A few weeks ago I was presented with code that immediately showed that it came out of AI. Among other things the 19 security updates and the bizarre selection of versions that made no sense at all. These bizarre decisions, which cannot really be explained, result from the fact that these systems exist in the past. They do not know that 1.x was phased out a few month ago and that 2.0.0 had a really nasty security issue and you really want to use 2.0.1 instead. It's simply (yet) unknown to the AI and that might be the case for months to come.

And this is a huge risk for beginners who don't have this on their radar or people who don't know how these systems work. With outdated code comes not only frequent security problems but also very basic things like “nobody's using this shit anymore”. This is particularly a problem with languages and frameworks that (still) have a high frequency. Many Rust and Golang libraries for example. Things like PHP and Symfony or Laravel are less of a problem because they move quite slowly. But you have to keep your eyes wide open for version bumps of these frameworks.

The other big problem is wrong code that works. And that is a particularly nasty problem. I did a test with Dijkstra some time ago. An algorithm to find the shortest path between nodes in a system.
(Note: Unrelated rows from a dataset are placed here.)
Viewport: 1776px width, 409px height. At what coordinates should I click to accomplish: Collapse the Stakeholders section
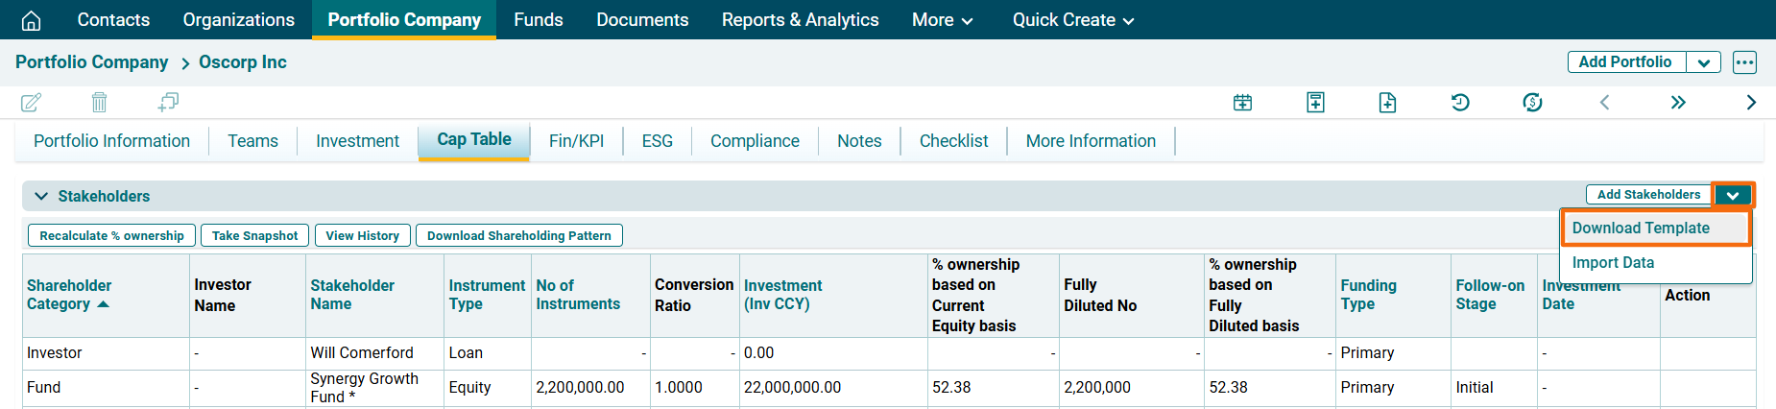coord(41,196)
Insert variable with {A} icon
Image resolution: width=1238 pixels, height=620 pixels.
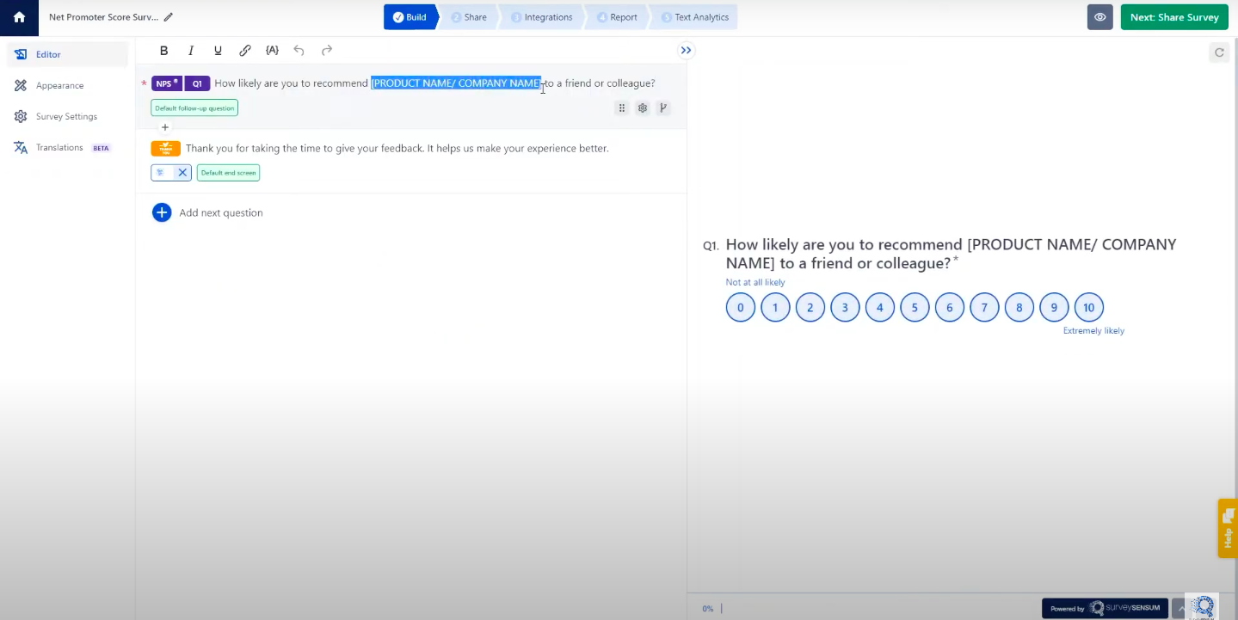point(272,51)
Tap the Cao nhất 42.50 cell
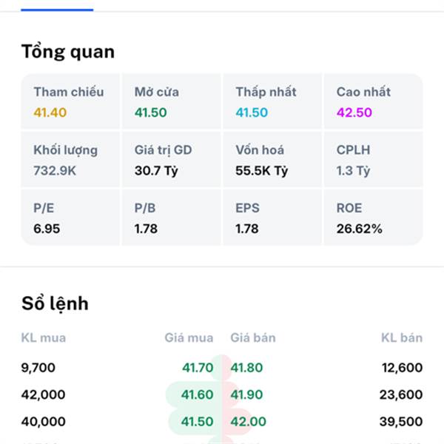 pos(374,101)
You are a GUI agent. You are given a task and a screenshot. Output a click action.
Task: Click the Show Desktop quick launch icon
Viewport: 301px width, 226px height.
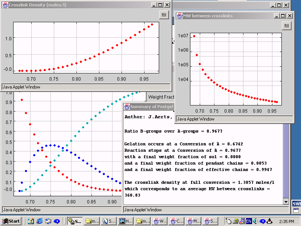31,221
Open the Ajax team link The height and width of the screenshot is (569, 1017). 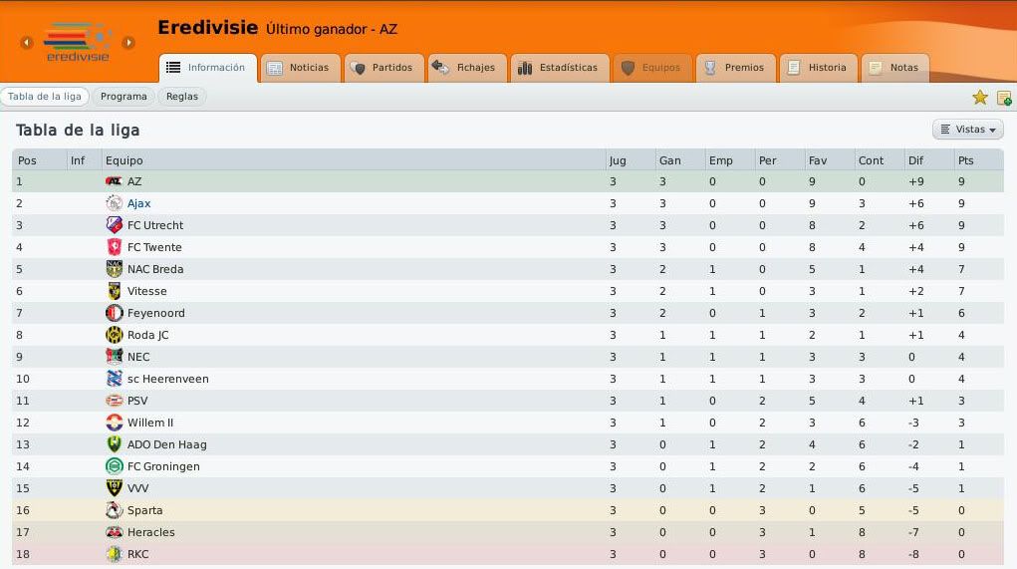pos(138,203)
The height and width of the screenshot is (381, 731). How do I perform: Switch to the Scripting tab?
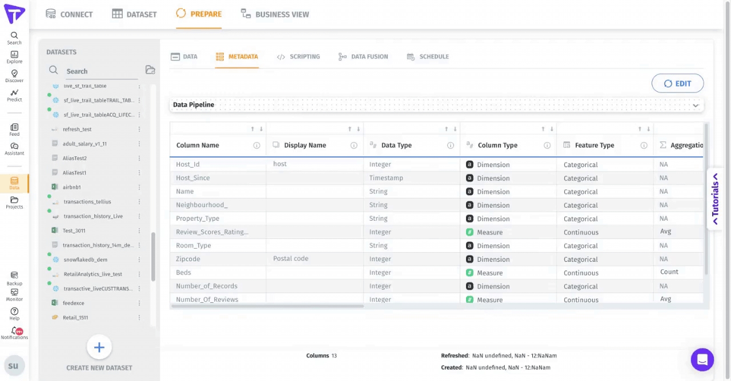click(x=298, y=56)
I let Copilot do the entire thing in several languages and then had a look at the results.

In my tests, it was only correct in PHP, which surprised me because PHP is not often at the top of the list with this. In C and Rust the compiler refused to work and in Golang there was an obvious problem in the code. But Python - of all things and certainly least expected - produced code that worked and looked pretty correct ... at first glance. But it wasn't. And that is extremely dangerous because it produced code that ran without any problems ... but not correctly. The error was so subtle that I had to look at it carefully to spot it.

Letting Copilot actually write code on its own is a risk that should not be taken and is often not productive anyway. In many cases you have to fix too much shit to get it into a proper state. You also might need to communication way too much with the system to push it into a direction where you want it to be. In the meantime you could have simply done it yourself.

You also shouldn't be blinded by boatloads of stupid examples on social media. If I need an application that already exists as a tutorial for every single language (e.g. a shopping list) and have no requirements for the implementation ... yes. It can do that and it can do that somewhat well. However you should be realistic here because this very specific requirement is fairly rare in a real world situation. Apart from that there are regularly the aforementioned problems if you take a closer look. The same applies to the usual suspects in job interviews. This is generally not very creative and you see the same tasks in a slightly different form again and again. These systems are usually well trained to do them. This is also often not what you are actually doing right now, is it?

My conclusion about Copilot - and many other systems like it - is that they very often work well as autocomplete on steroids if you don't start letting the system dictate the way you work. That in itself can justify their use. For everything else you probably should avoid using them. They are not even Stack Overflow, which at least has the advantage that there might be someone who noticed that the code is actually bullshit or hopelessly outdated.